Intense, ongoing fighting between warring parties in South Sudan has forced hundreds of thousands of civilians to flee from a conflict that has already displaced more than two million people. Doctors Without Borders/Médecins Sans Frontières (MSF) and other international aid organizations have been forced to suspend relief operations in some war-affected areas of South Sudan, leaving civilians without lifesaving aid.
More than 6,000 people have arrived in the Gambella region in western Ethiopia seeking refuge and assistance, adding to the number of South Sudanese refugees who have poured into the area since clashes first broke out in South Sudan in late 2013. According to the United Nations High Commission for Refugees (UNHCR), there are currently more than 200,000 South Sudanese refugees in Ethiopia. More are arriving each day.
Here, MSF head of mission in Ethiopia Sylvain Perron describes the situation, and the humanitarian needs MSF is seeing in Gambella.
What is the situation at the border between South Sudan and Ethiopia?
It’s been reported that more than 100,000 South Sudanese were recently displaced amid increasing violence over the past few weeks. The number of South Sudanese seeking refuge in Ethiopia is rising as well.
According to UNHCR, more than 3,000 people have crossed into Ethiopia in Pagak, one of the main entry points, since the beginning of the month—far more than had come in previous months. Many are fleeing ongoing violence in South Sudan. This figure also includes unregistered people either living in the camps or people by the border who would like to take the opportunity to go to in the new refugee camp opened by Ethiopian Authorities and UNHCR to have better protection and services.
Our teams on the ground are seeing many new refugees living in precarious situations. Most of them are suffering from malaria, diarrhea, and skin diseases they contracted during their long, difficult journey from South Sudan.
Is there a cohesive humanitarian strategy to address the needs of South Sudanese refugees?
In 2014 the repeated influxes of refugees stretched the capacity of all actors present in the Gambella Region. Then the rainy season made it even harder to deliver assistance. The UNHCR conducted a relocation operation in collaboration with the Ethiopian Administration for Refugees and Returnees Affairs (ARRA) to ensure better protection and better humanitarian services. Since the beginning of May, more than 40,000 refugees have been relocated from the Leitchuor and Nip-Nip Camps near the border with South Sudan—which are prone to flooding—to a newly established camp, called Jewi, which is only 18 kilometers [about 11 miles] away from Gambella’s regional capital, Gambella town.
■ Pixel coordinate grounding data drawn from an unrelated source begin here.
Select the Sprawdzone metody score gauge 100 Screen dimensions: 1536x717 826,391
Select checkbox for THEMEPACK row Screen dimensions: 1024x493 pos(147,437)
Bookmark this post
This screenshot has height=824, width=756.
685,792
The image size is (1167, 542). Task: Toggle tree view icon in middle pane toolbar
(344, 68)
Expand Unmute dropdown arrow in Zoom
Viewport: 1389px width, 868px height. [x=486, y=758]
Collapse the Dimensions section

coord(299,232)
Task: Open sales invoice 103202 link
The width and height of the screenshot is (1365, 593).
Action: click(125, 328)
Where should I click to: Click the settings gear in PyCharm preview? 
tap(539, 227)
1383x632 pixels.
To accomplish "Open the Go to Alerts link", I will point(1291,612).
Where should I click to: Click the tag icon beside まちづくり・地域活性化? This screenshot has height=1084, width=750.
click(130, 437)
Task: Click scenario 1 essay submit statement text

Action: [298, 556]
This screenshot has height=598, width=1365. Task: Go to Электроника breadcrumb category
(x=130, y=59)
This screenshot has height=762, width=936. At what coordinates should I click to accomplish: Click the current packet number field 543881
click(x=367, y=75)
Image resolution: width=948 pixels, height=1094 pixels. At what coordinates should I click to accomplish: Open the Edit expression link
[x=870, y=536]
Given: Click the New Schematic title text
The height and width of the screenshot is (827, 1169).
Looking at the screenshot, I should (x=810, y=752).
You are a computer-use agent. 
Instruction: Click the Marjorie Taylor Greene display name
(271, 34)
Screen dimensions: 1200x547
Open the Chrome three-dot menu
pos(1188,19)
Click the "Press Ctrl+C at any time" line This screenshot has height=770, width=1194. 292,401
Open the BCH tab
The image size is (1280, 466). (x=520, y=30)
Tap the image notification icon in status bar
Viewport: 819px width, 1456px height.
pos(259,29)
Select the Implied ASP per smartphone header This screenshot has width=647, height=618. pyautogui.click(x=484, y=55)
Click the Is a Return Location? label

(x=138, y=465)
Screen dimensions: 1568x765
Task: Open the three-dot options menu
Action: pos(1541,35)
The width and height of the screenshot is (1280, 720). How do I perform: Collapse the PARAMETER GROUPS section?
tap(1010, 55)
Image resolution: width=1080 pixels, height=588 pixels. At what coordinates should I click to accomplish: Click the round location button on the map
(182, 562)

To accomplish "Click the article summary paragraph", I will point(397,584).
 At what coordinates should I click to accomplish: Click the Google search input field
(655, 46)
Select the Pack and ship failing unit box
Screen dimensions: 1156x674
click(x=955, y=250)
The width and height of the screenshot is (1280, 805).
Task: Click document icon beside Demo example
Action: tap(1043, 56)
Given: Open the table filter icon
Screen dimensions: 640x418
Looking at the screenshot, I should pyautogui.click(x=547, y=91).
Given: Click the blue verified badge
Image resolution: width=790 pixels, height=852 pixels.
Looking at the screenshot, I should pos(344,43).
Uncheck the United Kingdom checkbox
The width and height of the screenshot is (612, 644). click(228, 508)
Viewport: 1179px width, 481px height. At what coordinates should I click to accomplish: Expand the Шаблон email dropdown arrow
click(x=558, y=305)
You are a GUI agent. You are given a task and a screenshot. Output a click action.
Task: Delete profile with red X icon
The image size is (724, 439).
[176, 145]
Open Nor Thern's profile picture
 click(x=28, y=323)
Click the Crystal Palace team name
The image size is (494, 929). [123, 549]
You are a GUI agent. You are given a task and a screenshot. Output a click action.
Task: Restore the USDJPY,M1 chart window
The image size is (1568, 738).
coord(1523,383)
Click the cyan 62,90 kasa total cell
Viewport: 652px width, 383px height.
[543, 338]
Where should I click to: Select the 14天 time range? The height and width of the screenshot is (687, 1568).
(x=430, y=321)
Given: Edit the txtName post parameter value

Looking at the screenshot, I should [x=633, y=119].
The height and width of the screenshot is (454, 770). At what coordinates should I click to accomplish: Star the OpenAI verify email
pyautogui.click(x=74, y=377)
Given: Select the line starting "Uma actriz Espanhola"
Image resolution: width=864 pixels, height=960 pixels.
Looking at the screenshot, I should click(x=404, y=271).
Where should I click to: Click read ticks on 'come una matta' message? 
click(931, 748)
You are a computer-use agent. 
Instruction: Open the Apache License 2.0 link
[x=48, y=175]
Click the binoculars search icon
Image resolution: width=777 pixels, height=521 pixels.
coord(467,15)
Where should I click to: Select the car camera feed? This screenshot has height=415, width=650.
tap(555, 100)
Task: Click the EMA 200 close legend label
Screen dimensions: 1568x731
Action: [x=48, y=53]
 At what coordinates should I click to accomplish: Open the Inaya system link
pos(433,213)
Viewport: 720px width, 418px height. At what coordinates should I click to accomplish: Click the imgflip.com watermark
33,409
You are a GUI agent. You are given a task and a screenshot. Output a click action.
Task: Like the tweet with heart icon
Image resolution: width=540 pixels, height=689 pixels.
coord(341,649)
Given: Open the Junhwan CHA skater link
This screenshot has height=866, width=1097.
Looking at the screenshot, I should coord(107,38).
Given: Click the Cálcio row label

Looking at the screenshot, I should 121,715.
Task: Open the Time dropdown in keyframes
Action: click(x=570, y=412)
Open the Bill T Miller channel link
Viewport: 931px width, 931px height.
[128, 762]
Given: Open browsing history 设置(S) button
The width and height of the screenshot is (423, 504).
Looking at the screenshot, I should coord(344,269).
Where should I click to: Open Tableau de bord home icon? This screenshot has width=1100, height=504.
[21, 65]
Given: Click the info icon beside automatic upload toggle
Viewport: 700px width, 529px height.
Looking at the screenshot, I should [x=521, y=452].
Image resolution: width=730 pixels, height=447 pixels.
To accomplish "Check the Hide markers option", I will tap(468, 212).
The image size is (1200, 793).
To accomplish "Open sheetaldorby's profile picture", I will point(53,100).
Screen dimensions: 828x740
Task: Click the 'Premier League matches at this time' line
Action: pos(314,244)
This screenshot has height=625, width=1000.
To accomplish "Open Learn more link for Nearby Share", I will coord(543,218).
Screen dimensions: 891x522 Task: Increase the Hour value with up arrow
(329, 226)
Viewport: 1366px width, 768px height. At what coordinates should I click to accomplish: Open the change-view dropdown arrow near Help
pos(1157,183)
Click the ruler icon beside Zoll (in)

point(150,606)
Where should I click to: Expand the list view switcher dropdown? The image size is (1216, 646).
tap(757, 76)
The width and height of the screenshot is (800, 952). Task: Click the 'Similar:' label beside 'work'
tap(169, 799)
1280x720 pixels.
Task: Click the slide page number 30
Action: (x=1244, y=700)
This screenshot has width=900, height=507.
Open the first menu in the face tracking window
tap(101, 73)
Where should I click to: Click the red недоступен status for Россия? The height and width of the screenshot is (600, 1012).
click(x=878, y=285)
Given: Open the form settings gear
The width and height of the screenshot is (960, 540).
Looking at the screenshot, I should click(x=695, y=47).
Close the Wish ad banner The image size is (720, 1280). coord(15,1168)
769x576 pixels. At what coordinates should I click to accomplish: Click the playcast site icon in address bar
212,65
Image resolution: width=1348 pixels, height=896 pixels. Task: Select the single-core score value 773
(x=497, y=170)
This is a good thing for the refugees and humanitarian actors alike. The new site is far less vulnerable to floods, which will make it easier to cope with the needs. But NGOs and others international partners are struggling with the pace of the relocation. An average of 3,500 individuals have been relocated each day and today there are not enough latrines, for instance, or enough water, and UNHCR cannot set up family tents quickly enough.
What is MSF doing?
MSF has scaled up its activities and is providing consultations six days a week at Pagak entry point, along with emergency referrals to MSF’s health center in Itang.
The teams have reduced activities in Leitchuor and have incrementally expanded health activities to Jewi in accordance with the ongoing relocation. MSF is running the main health center in Jewi, providing medical consultations, emergency services, and limited inpatient care. The team carried out more than 1,500 consultations since the beginning of the activities in Jewi mid-May. In the coming days, MSF will scale up capacity to 75 beds, including a maternity service and outreach activities.
We are looking closely at the situation and are ready to scale up more if needed.
MSF provides health care to South Sudanese refugees in the camps of Tierkidi, Kule, and Jewi, and in Itang health center. MSF teams also run regular mobile clinics to entry points and transit camps to provide care to refugees before they are transferred to the camps.